His first thought was that Potter had simply discovered or used some rarer branch of the Dark Arts, something that was strong enough to trick the senses. But again, he had to admit Black would recognize that at once. Probably no one better, with that library of Dark Arts books upstairs plus experience as a Death Eater.
Besides, why would Black have brought Severus the boxes at all if he didn’t want outside confirmation?
To torment me.
Severus grimaced and shook his head. He knew better than that, honestly. Being a Death Eater meant Black knew better ways to torture him, for one thing. Like rendering him absolutely helpless and incapable of doing anything but what he was told.
His hand clenched again, but Severus turned back to the boxes. There was another explanation, although Severus was going off theory rather than experience. He had never seen anything like this before.

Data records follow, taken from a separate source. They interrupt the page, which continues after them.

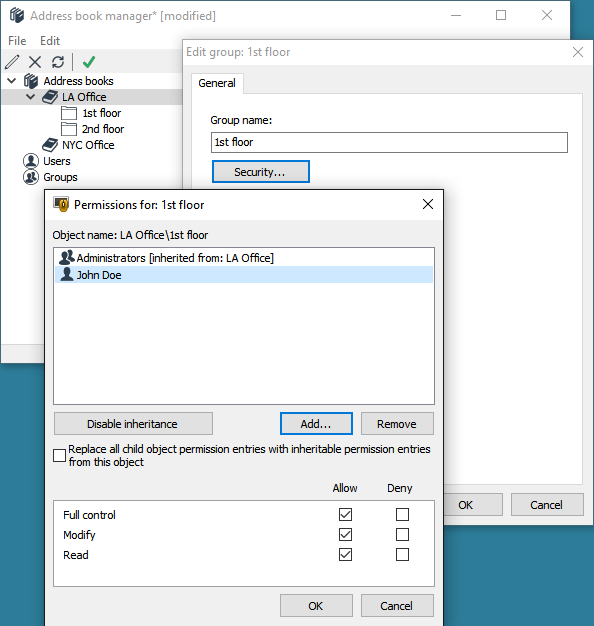Collapse the LA Office tree node

[30, 97]
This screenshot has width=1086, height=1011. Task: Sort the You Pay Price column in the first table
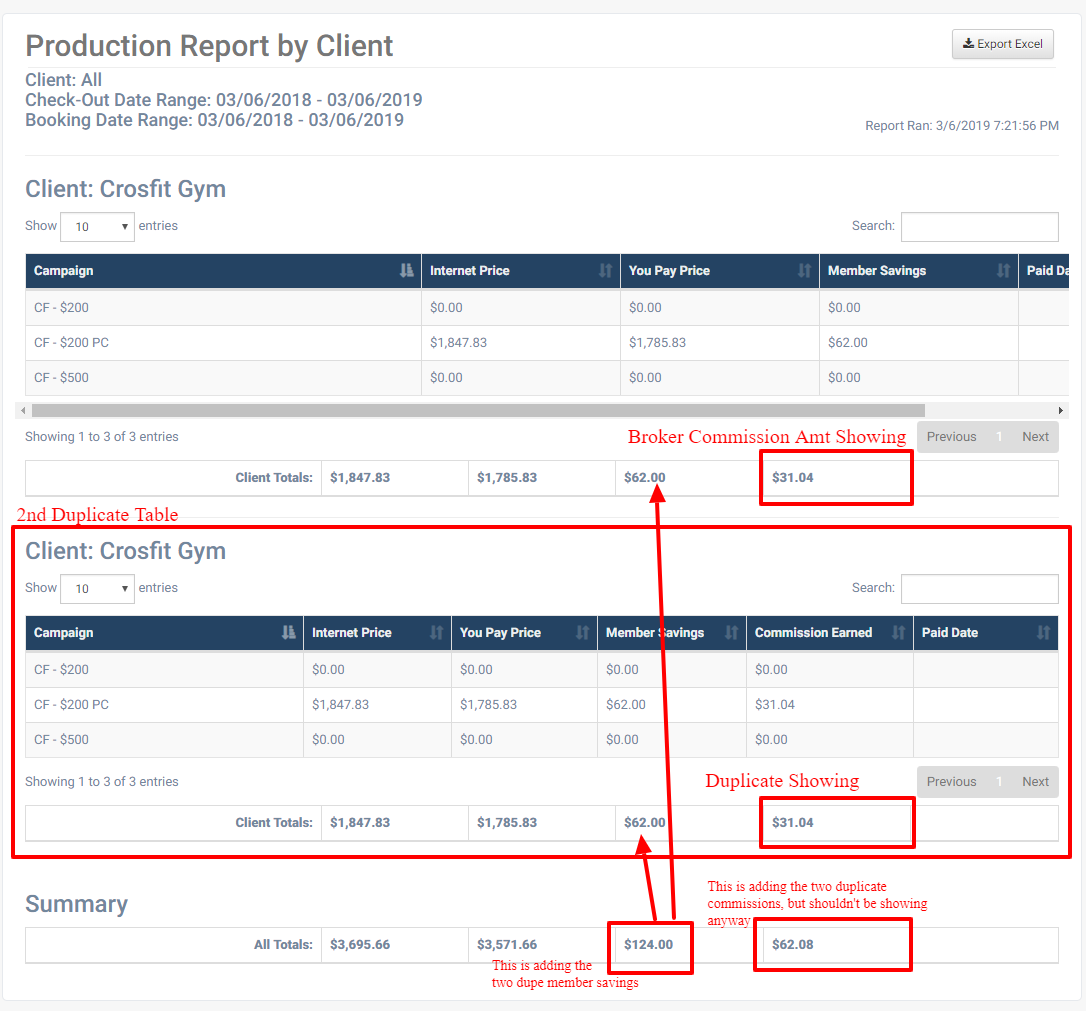(804, 270)
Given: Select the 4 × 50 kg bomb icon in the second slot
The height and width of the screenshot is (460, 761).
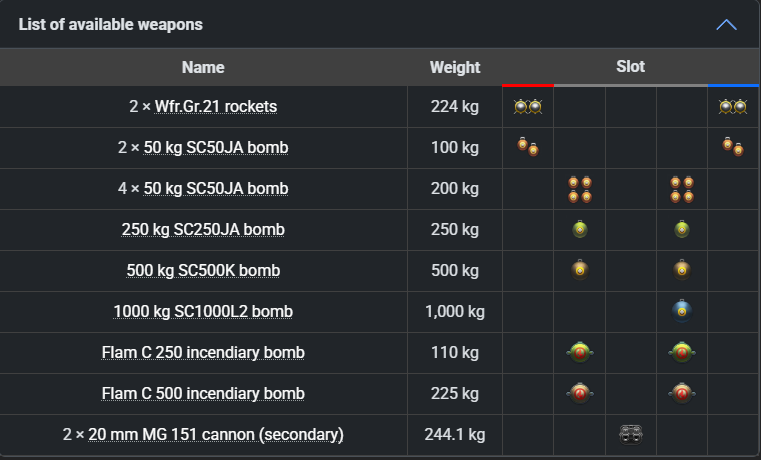Looking at the screenshot, I should pos(579,189).
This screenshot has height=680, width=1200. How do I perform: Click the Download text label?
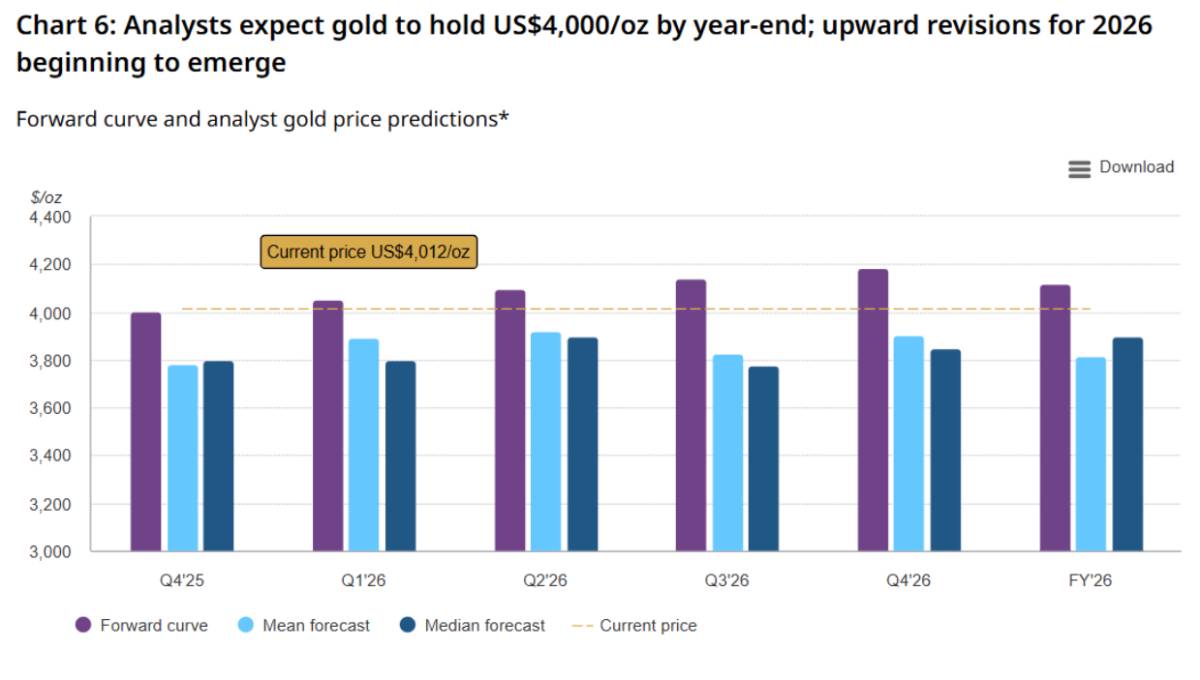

Potter was casting with almost pure Wild. He infused it into everything that he Transfigured, even things not meant to be alive.
Severus shook his head the moment he had the thought. It could not be so, because that was not what the Wild was. The Wild was life force and will and animal magic, and sometimes human magic for those who could expand their wills and imaginations to embrace it. It was present in Transfigurations that involved animals, either one animal into another or an animal into an object or from an object. It was not—
It did not belong here.
Even the fact that these boxes had been flowers did not account for it. Flowers were a different kind of living being, one that did not resonate with the Wild.
Severus’s next thought was that perhaps the boy had turned animals into daisies, then daises into boxes. But in that case, there was no reason for Black to bring the boxes to him. He would have understood the source of the Wild.
Too plainly, he did not. He wanted Severus to tell him.
Severus grimaced as he felt the draw wake to life in his mind, as present as that rank smell. He did not want to be intrigued by anything that infernal boy had done. But it was true that he was more bored here than he had been since the start of the war, and this was a puzzle like nothing else he had ever seen.
And if he gave enough good answers to Black and Potter’s probing questions, if he brewed enough of the potions they wanted, if he feigned enough meekness…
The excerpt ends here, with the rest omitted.